→ SHORT EXERCISE 1
Translate this sentence from the nailer thread into Spanish: "If I could only have one gun, it would be a finish nailer, not a brad nailer."

→ TEXT EXCERPT
◇ ◇ ◇ ◇ ◇ ◇ ◇

# Nailers



## Termite (Apr 13, 2008)

Okie dokie. Nailers 101...

Trim nailers are usually about 16 gauge. They'll typically shoot nails ranging from somewhere around 1" to 2-1/2" long. There are angled finish nailers and straight finish nailers. Either one will work fine, and it is a matter of preference. A trim nailer is what is needed to install base, casing, crown, chair rail, and general trimming around a house. 

Brad nailers are usually about 18 gauge, which is thinner than a trim gun nail. Brad nailers are great for smaller trim applications that involve nailing wood to other wood...Small mouldings, cabinetry, drawers, etc. My brad nailer shoots brads 5/8" to 1-1/4" I think. I use it a lot more, but I do a lot of woodworking. It is also nice for installing base shoe, as the thinner brad is less likely to split the wood.

If I could only have one gun, it would be a finish nailer, not a brad nailer. 

You can find some great deals. Last year I bought a Ridgid combo kit at Home Depot for $118. It included a brad nailer, a trim nailer, and a 9.6volt driver. That's two guns for the price of one, and a free driver to boot. Honestly, both nailers have performed flawlessly under a lot of use. I am really happy with them. I had Bostitch guns before, and they were more of a problem than an asset. I've had good luck with Senco and Paslode guns. Not a fan of the Porter Cable nailers, although I generally like their tools.


----------



## k.kuenn (Oct 29, 2007)

Thank you! That really does help!


----------

◇ ◇ ◇ ◇ ◇ ◇ ◇

→ SHORT EXERCISE 2
Shift the rows between the line holding "Task: Click the eye icon next to 34150" and the line holding "click(x=1060, y=93)", inclusive, by writing out only those lines again, requests included, with 24 added to every coordinate in the answers. Leave the pictures out.

→ ROWS
◇ ◇ ◇ ◇ ◇ ◇ ◇

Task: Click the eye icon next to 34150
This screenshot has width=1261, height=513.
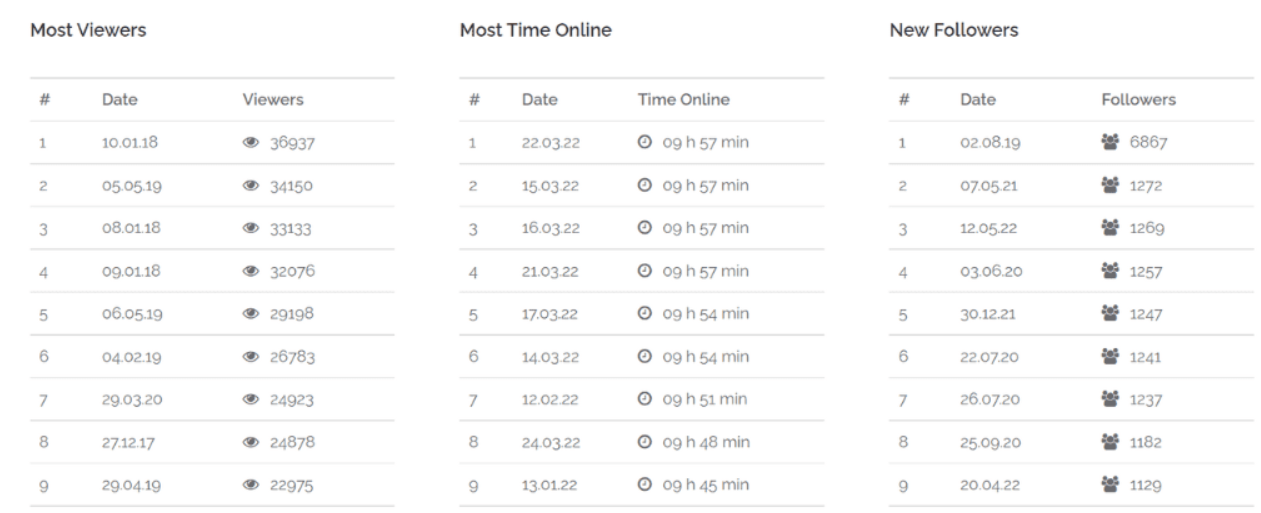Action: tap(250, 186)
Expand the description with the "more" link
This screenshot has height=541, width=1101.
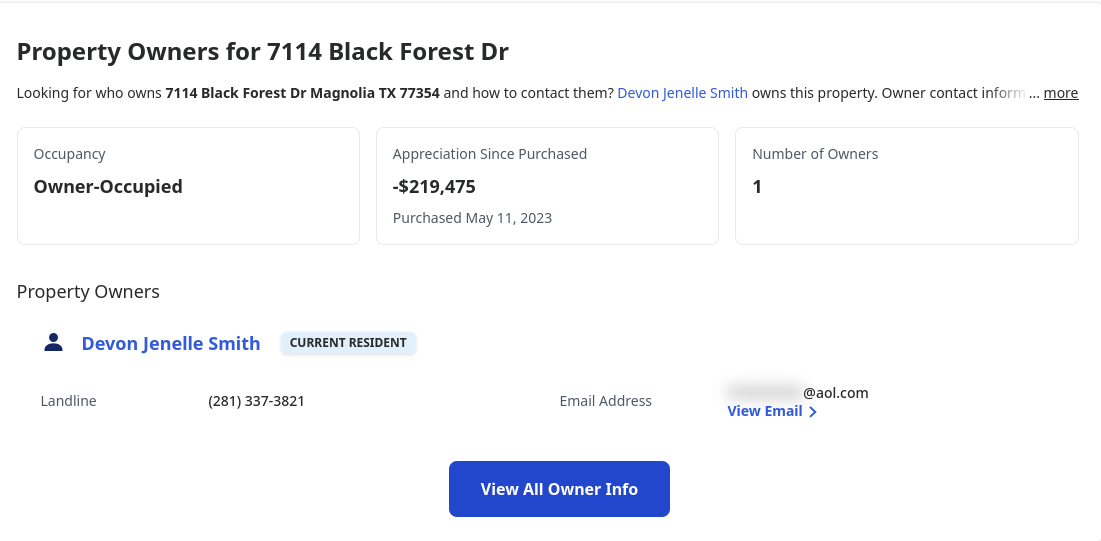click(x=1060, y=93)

◇ ◇ ◇ ◇ ◇ ◇ ◇

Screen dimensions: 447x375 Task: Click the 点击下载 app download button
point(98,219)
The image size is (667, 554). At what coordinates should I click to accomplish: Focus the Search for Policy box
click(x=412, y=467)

◇ ◇ ◇ ◇ ◇ ◇ ◇

→ COMPLETE OUTPUT 1
Si solo pudiera tener una pistola, sería una clavadora de acabado, no una clavadora de puntillas.

→ COMPLETE OUTPUT 2
Task: Click the eye icon next to 34150
This screenshot has width=1261, height=513.
Action: tap(274, 210)
Expand the description with the "more" link
This screenshot has height=541, width=1101.
click(x=1084, y=117)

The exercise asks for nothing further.